Her tirade went on and on. He just listened, reminding himself that she wasn’t angry with him but at herself for needing help.
Her breath came in furious gasps. “I want to get up, and—well—you can’t expect—” She’d worked herself up to such a frenzy she could barely speak. “I want to go home.” Covering her face with her battered hands, Mary bent forward, heaving with the strength of her racking sobs. His heart broke to see her so frustrated.
“I know you do.” He moved the tray aside and pulled her into his arms, sliding his body and hers together in the salmon silk. Kissing the top of her head, he murmured, “I know you do.”
“Why don’t you run away from me?” She curled to his side. “Everyone else wants to abandon me within five minutes, but not you.” She sniffed. “Nash, Duster, your doctor—I chased them off. Are you some kind of abuse junkie?”
“No. I just understand why you’re acting the way you are.”
“Yeah-huh?” She sounded dubious.
“Indeed. Three years ago I broke my leg.” He smiled down at her. “If you think you’re snarly, you should have seen me.”
“You couldn’t get out of bed?” She wriggled restlessly against him, and he helped her get more comfortable by propping the pillows behind her back and under her leg, then he snuggled beside her.
“Not for a long time.” He kissed the top of her head, marveling at the feel of her silky hair against his lips. “You and I have a lot more in common than you think. I didn’t like sitting still any more than you do, and I hated having to rely on other people.”

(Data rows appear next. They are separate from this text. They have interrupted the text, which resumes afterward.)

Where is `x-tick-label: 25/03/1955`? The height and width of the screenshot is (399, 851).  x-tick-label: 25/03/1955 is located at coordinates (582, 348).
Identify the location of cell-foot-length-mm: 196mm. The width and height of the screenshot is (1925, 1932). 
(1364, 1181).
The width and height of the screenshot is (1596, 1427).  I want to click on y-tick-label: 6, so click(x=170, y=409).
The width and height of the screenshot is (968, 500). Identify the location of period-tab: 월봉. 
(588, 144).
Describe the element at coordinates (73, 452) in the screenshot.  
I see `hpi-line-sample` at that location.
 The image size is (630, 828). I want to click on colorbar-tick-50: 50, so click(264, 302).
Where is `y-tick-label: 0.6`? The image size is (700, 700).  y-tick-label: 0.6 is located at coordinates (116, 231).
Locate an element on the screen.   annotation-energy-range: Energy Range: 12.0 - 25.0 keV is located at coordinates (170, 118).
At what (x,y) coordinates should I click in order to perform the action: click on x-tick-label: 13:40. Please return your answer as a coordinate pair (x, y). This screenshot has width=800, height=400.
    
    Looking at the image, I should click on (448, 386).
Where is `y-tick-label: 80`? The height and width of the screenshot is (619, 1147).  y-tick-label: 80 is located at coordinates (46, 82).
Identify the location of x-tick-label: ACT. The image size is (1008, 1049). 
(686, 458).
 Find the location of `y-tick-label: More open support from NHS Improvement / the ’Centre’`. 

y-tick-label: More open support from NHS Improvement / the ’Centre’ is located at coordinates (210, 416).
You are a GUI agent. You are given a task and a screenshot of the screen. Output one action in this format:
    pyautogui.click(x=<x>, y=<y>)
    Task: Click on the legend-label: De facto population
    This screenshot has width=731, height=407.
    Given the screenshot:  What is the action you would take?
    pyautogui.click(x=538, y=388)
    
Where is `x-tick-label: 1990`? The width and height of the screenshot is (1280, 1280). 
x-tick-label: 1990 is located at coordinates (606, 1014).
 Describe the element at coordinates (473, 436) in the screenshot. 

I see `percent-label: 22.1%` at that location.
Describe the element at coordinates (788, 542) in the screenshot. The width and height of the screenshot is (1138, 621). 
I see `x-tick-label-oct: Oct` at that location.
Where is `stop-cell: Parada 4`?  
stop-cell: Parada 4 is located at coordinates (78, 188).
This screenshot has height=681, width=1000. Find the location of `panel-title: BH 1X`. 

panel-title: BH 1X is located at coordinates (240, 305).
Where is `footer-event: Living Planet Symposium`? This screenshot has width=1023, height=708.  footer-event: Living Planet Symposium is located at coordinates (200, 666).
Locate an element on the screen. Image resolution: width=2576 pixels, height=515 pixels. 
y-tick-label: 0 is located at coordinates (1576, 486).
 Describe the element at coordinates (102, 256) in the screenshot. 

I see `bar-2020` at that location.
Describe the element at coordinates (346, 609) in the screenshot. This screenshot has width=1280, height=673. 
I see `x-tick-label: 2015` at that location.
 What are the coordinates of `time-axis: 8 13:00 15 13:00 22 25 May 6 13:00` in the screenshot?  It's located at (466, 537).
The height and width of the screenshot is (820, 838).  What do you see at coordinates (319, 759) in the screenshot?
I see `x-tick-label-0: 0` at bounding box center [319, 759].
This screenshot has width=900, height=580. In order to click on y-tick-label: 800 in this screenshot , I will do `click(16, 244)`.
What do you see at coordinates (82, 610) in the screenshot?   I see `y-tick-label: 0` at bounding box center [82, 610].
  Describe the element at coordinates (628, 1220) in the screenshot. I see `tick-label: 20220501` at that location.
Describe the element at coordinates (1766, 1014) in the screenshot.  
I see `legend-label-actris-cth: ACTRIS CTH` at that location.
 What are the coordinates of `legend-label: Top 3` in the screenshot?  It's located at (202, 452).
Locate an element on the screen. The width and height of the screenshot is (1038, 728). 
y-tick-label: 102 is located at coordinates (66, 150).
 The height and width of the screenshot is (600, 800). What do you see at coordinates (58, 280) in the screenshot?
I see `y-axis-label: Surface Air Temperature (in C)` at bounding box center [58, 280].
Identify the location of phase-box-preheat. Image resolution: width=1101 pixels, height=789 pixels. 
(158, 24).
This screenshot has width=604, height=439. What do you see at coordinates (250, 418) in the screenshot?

“I’ve never been sick a day in my life.”
“I can believe it.” He stroked her hair. “What germ would want to hang out with you all day?” She laughed, and he cupped her head. “You have the softest hair. It’s like—”
“A baby’s butt.”
He tilted her face up. “What?”
“That’s what my adopted mother Joan used to say, that I had hair as soft as a baby’s butt. She didn’t mean it mean,” Mary hastened to reassure him.